Quality assuring the quality assurance tool: applying safety-critical concepts to test framework development

PeerJ Comput Sci. 2022 Oct 28:8:e1131. doi: 10.7717/peerj-cs.1131. eCollection 2022.


The quality of embedded systems is demonstrated by the performed tests. The quality of such tests is often dependent on the quality of one or more testing tools, especially in automated testing. Test automation is also central to the success of agile development. It is thus critical to ensure the quality of testing tools. This work explores how industries with agile processes can learn from safety-critical system development with regards to the quality assurance of the test framework development. Safety-critical systems typically need adherence to safety standards that often suggests substantial upfront documentation, plans and a long-term perspective on several development aspects. In contrast, agile approaches focus on quick adaptation, evolving software and incremental deliveries.

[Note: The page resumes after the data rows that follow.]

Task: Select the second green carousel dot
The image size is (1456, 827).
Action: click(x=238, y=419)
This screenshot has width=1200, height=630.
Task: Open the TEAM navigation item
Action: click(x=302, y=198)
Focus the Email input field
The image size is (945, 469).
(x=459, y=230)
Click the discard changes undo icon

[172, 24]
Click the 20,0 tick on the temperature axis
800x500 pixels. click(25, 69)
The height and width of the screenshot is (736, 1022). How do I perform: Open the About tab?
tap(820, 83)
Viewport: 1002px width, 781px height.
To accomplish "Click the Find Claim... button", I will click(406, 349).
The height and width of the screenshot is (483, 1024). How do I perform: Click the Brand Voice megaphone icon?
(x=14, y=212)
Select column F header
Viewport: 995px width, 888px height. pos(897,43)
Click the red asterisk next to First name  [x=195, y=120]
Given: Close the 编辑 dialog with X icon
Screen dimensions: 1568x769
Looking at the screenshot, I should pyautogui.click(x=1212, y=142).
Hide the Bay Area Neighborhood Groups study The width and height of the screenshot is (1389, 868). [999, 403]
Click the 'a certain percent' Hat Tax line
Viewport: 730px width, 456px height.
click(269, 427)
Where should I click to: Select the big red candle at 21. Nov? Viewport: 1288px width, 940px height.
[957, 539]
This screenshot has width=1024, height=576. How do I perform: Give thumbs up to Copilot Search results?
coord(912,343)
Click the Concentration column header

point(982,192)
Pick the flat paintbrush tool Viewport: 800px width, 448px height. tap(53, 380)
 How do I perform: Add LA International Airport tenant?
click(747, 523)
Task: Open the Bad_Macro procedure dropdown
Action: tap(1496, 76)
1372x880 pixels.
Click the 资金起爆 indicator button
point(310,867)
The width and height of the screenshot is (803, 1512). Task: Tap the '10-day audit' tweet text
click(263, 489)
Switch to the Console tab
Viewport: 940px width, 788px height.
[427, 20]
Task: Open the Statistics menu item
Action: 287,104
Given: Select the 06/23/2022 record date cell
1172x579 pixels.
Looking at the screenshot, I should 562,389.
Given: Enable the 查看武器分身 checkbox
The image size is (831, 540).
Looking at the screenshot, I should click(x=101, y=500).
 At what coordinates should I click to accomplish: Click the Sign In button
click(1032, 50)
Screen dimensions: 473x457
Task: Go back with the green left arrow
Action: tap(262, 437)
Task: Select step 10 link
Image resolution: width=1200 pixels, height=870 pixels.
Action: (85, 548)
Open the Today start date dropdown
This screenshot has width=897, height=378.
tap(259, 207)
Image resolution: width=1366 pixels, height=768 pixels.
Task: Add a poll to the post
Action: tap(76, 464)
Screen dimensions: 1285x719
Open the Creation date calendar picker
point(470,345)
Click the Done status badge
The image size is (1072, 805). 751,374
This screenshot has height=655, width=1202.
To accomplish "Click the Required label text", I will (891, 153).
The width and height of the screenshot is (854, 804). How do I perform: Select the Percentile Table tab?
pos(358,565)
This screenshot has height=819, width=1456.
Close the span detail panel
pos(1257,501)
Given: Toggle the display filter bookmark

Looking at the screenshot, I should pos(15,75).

This article identifies several approaches of quality assurance of software development tools in functional safety development and agile development. The extracted approaches are further analyzed and processed into candidate solutions, i.e., principles and practices for the test framework quality assurance applicable in an industrial context. An industrial focus group with experienced practitioners further validated the candidate solutions through moderated group discussions. The two main contributions from this study are: (i) 48 approaches and 25 derived candidate solutions for test framework quality assurance in four categories (development, analysis, run-time measures, and validation and verification) with related insights, e.g., a test framework should be perceived as a tool-chain and not a single tool, (ii) the perceived value of the candidate solutions in industry as collected from the focus group.

Keywords: Agile processes; Case study; Hybrid processes; Quality assurance; Safety-critical development; Test automation.

Grants and funding

This research was funded by Westermo Network Technologies AB, the Knowledge Foundation grant 20150277 (ITS ESS-H), and the European Union’s Horizon 2020 research and innovation program under grant agreement nos. 871319 & 957212. There was no additional external funding received for this study. The funders had no role in study design, data collection and analysis, decision to publish, or preparation of the manuscript.